SANTA ROSA, Calif. (KGO) -- There's new fallout over that $15 billion Volkswagen emissions settlement and the big question is just how to get those cars fixed.

It's going to be more complicated than some might imagine.

READ STORY: VW settles emissions-cheating cases for up to $15.3B

A car lot in Santa Rosa is filled with mostly Volkswagen vehicles that can't be sold because of the emissions violations, but it's not just Volkswagen's in fact, it's a small portion of the problem.

It's a car lot to which no salesman will likely ever bring you.

They're not happy about the dust, the cobwebs on logos, or the weeds and it has been like this for months.

When asked how many cars there are at the car lot and how many cars can be sold, automobile dealership owner Henry Hansel said there's about 150 cars and only about a third can be sold.

Henry Hansel is the biggest automotive retailer in Sonoma County, he sells nine different brands of new cars.

But for now he can do nothing about these unrepaired, unsellable cars stuck in multiple lots due to recalls. "It just is what it is, we've never ever, in all the years I've been in this business, had the stop sale environment that we're in right now," Hansel said.

His lot is filled with supposedly clean burning, but now exposed as dirty, Volkswagen diesels, and many of them are brand new.
Tuesday's $14.8 billion settlement only begins the remedy process.

Volkswagen has said it will fix, take back or scrap the bad diesels. There are at least 71,000 in California, alone. Fixes might begin in late fall.

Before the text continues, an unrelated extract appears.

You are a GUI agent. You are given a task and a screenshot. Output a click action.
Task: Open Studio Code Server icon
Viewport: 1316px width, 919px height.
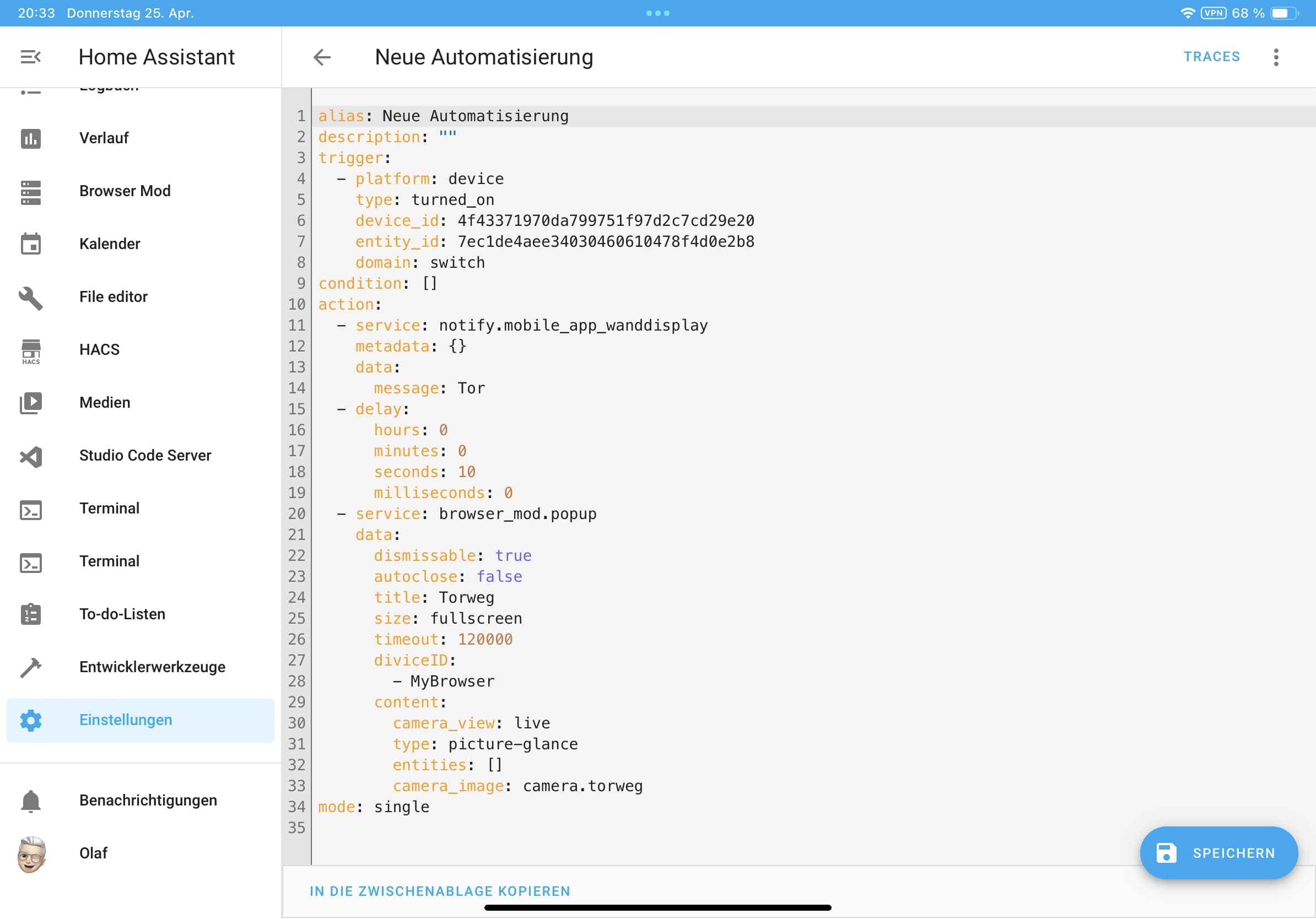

"So the big part of that will be what's the fix going to entail and how long will it take?" Hansel Auto Group Dave Demarinis said.

And that isn't the worst of dealer challenges. Millions more cars of many brands cannot be resold due the recall of Takata airbags. The parts don't exist yet nor all the extra technicians. "It is devastating. It is going to take to work out of this at least five years at the current rate," Hansel Auto Group employee Mike Weldon said.

In the car business right now, it's not the kind of job security anyone wants.